Time: 5112.469 ms (00:05.112)  

3、100亿

非并行

postgres=# select * from tbl order by id limit 10;  
 id | info   
----+------  
  1 | test  
  2 | test  
  3 | test  
  4 | test  
  5 | test  
  6 | test  
  7 | test  
  8 | test  
  9 | test  
 10 | test  
(10 rows)  
  
Time: 1107549.801 ms (18:27.550)  

并行(强制N个并行)

alter table tbl set (parallel_workers =64);  
set min_parallel_index_scan_size =0;  
set min_parallel_table_scan_size =0;  
set parallel_tuple_cost =0;  
set parallel_setup_cost =0;  
  
postgres=# select * from tbl order by id limit 10;  
 id | info   
----+------  
  1 | test  
  2 | test  
  3 | test  
  4 | test  
  5 | test  
  6 | test  
  7 | test  
  8 | test  
  9 | test  
 10 | test  
(10 rows)  
  
Time: 40033.507 ms (00:40.034)  

并行创建索引

为了保证每个Worker至少有32MB的内存用于并行排序,需要设置足够大的maintenance_work_mem(64个WORKER + 1 leader,至少需要2080MB内存)。

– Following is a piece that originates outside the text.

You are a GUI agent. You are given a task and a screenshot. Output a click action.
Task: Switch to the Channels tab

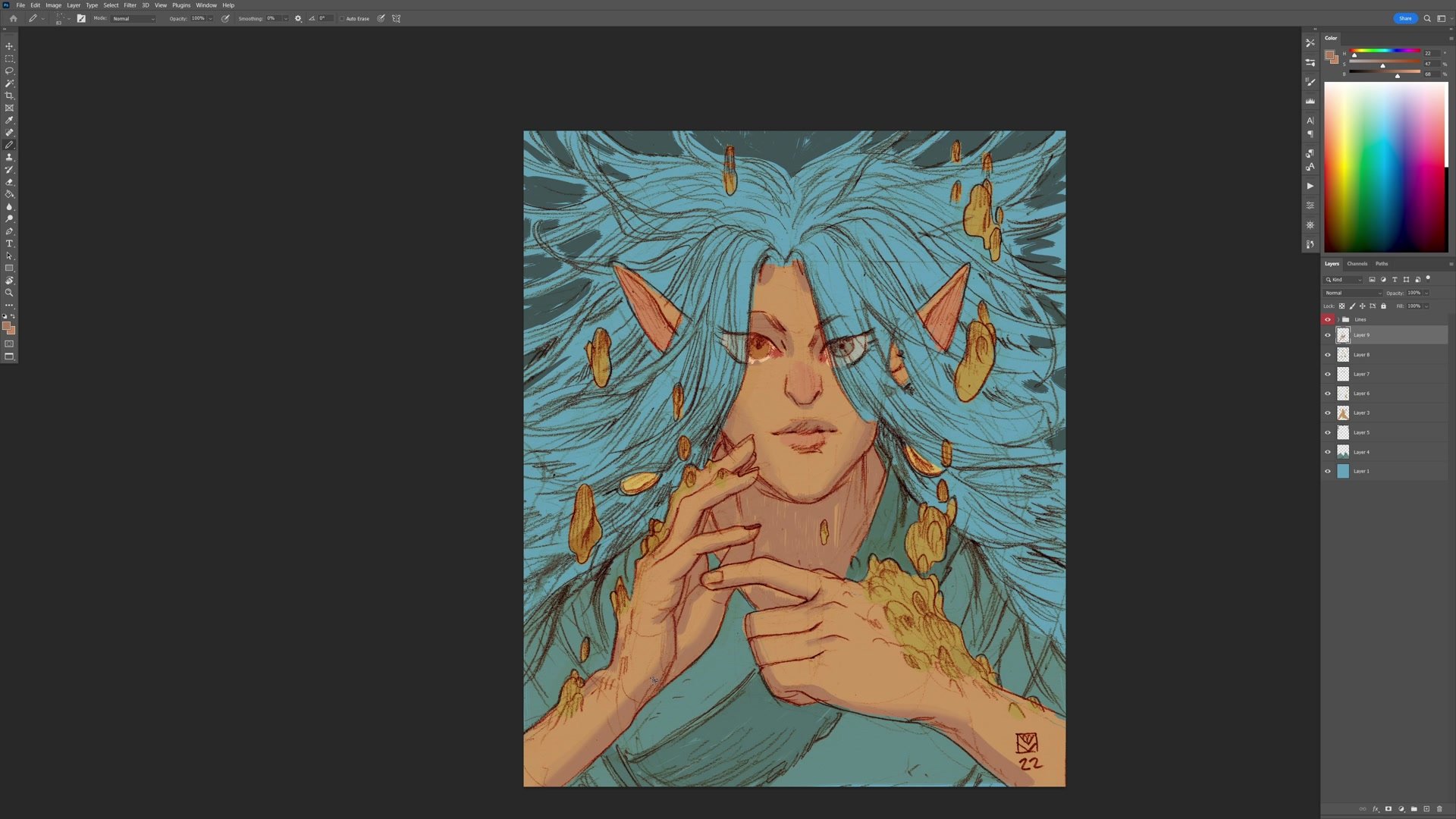coord(1357,264)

postgres=# select 65*32||' MB';  
 ?column?   
----------  
 2080 MB  
(1 row)  

1、1亿

非并行

alter table ttt reset ( parallel_workers );  
set max_parallel_maintenance_workers =0;  
  
postgres=# create index idx_ttt on ttt (id);  
CREATE INDEX  
Time: 26244.362 ms (00:26.244)  

并行

alter table ttt set ( parallel_workers=64 );  
set max_parallel_maintenance_workers =64;  
  
postgres=# create index idx_ttt on ttt (id);  
CREATE INDEX  
Time: 15550.082 ms (00:15.550)  

2、10亿

非并行

alter table t reset ( parallel_workers );  
set max_parallel_maintenance_workers =0;  
  
postgres=# create index idx_t on t(id);  
CREATE INDEX  
Time: 1442771.066 ms (24:02.771)  

并行

alter table t set ( parallel_workers=64 );  
set max_parallel_maintenance_workers =64;  
  
postgres=# create index idx_t on t(id);  
CREATE INDEX  
Time: 160773.885 ms (02:40.774)  

3、100亿

非并行

alter table tbl reset ( parallel_workers );  
set max_parallel_maintenance_workers =0;  
  
postgres=# create index idx_tbl on tbl(id);  
CREATE INDEX  
Time: 7456891.022 ms (02:04:16.891)  

并行

alter table tbl set ( parallel_workers=64 );  
set max_parallel_maintenance_workers =64;  
  
postgres=# create index idx on tbl(id) ;  
CREATE INDEX  
Time: 1869483.741 ms (31:09.484)  

附加 - 分区表创建索引

PostgreSQL对分区表创建索引时,并不是所有分区同时并行开始创建(至少目前没有在内核中实现所有分区同时开始创建索引)。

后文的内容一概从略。